*ACTIVIDADES:*
#1 Reescribe el fragmento sobre el Coliseo desde las palabras "Pido permiso a" hasta "pan y espectáculos.", ambas incluidas, y cambia "plebe" por "gente común".
#2 Prolonga el fragmento sobre el Coliseo a partir de su última oración.

*FRAGMENTO PROPUESTO:*
┄┄┄┄┄┄┄┄┄┄

(Recuerdos
de un viaje)
Pido permiso a la imaginación para, aprovechando los recientes
recuerdos, realizar la más fiel recreación de lo que, a mi juicio, pudo haber
sido aquello, y en aquella época.
Corría el
año 75 a.C., cuando la República romana cayó para siempre, quebrantada por las
guerras civiles de Mario (Populares) y Sila (Optimates –por el pueblo-), y la
dictadura del César, con el que se conformaría el Primer Triunvirato, junto a Craso y
Pompeyo. El Imperio envileció a la plebe
para asegurarse su adhesión, halagándola con lo que hablaba a sus sentidos más
groseros: pan y espectáculos.
Necesitaba
el cesarismo un lugar donde el populacho le aclamase, enardecido por fiestas
sangrientas; emperadores tan clementes y píos como Vespasiano y su hijo y
sucesor Tito, construyeron en el 29 a.C., el Anfiteatro Flavio, más conocido
como el Coliseo, por una cercana y grandiosa estatua dedicada a Nerón;
circo gigantesco, de cuatro niveles (plantas), en el que cabían desahogadamente
alrededor de sesenta mil espectadores.
Hoy, del anfiteatro sólo queda una parte en pie, y el resto está en ruinas, como si hubiese caído sobre él una maldición en forma de hachazo colosal, casi partiéndolo por la mitad.
Fue
también aquí la mano del hombre la que destruyó más que los años. En tiempos de
Carlomagno, el Coliseo se mostraba intacto, como obra sólida e imperecedera,
dispuesta a vivir tantos siglos como las pirámides de Egipto; pero los barones
romanos lo modificaron, haciéndolo servir de fortaleza que pudiera
contrarrestar la Mole Adrianorum (Mausoleo para Adriano iniciado en 135), y
actual Castillo de Sant´Ángelo.
Luego, al iniciarse en la Roma Pontificia la
época de las grandes construcciones, el famoso anfiteatro fue cantera inagotable
de granito rojo, en la que todos meterían la mano.
En 1455,
Paulo II, echaría abajo parte de las grandes arcadas, derribando galerías
y destrozando columnas que hoy aún se ven por los suelos, y estatuas, sacando
cuanto necesitó para la construcción del Palacio de Venecia (originalmente
Palazzo Barbo).

┄┄┄┄┄┄┄┄┄┄

*DATOS PROPORCIONADOS:*
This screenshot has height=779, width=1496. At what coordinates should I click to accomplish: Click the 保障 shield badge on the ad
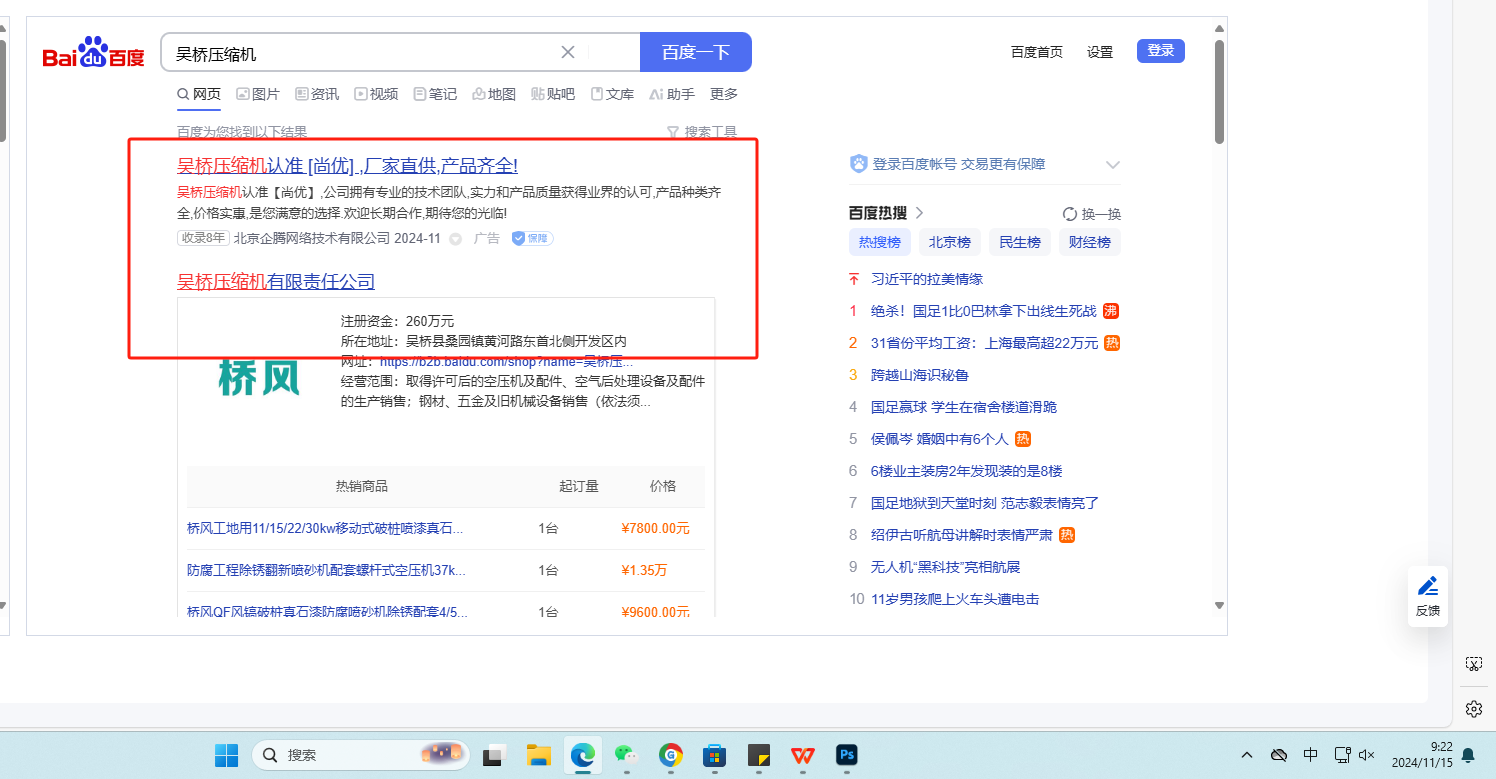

┄┄┄┄┄┄┄┄┄┄

*RESPUESTAS POR ORDEN:*
#1
Pido permiso a la imaginación para, aprovechando los recientes
recuerdos, realizar la más fiel recreación de lo que, a mi juicio, pudo haber
sido aquello, y en aquella época.
Corría el
año 75 a.C., cuando la República romana cayó para siempre, quebrantada por las
guerras civiles de Mario (Populares) y Sila (Optimates –por el pueblo-), y la
dictadura del César, con el que se conformaría el Primer Triunvirato, junto a Craso y
Pompeyo. El Imperio envileció a la gente común
para asegurarse su adhesión, halagándola con lo que hablaba a sus sentidos más
groseros: pan y espectáculos.

#2
El Cardenal Riario levantó la Cancillería con piedra de igual
origen. El Papa Paulo III, en 1514, emplearía el mismo procedimiento para
erigir el Palacio Farnesio. Ya no le faltaron imitadores a estos "sagrados"
personajes, que, sin duda, llamaban bárbaros a los guerreros del Norte cuando
durante la invasión de Roma se contentaron con meter los caballos en los
templos.
La
imparcialidad obliga, sin embargo, a admitir que no todos los papas se
comportaron como salvajes y vándalos. Influidos por la cultura de la época,
algunos pontífices se encargaron de remediar las atrocidades cometidas por sus
antecesores.
En el año
1740 Benedicto XIV, para impedir que el hermoso monumento siguiera siendo
saqueado, y al mismo tiempo olvidando que sobre aquellas arenas murieron tantos
seguidores de Cristo, lo consagró a la Pasión de Jesús, estableciendo allí un
Calvario en memoria de la sangre derramada por tantos mártires. Pio VII (1800)
y León XII (1823), hicieron cuantiosos gastos para el refuerzo y restauración
del maltrecho estado del Anfiteatro.
Aún a pesar de ello, nos basta
contemplarlo hoy para, apreciar el deplorable estado ruinoso de sus galerías y
vomitorios cual escombreras sucias, abandonadas y tan lejos de aquello que en
una época fue todo de absoluta brillantez.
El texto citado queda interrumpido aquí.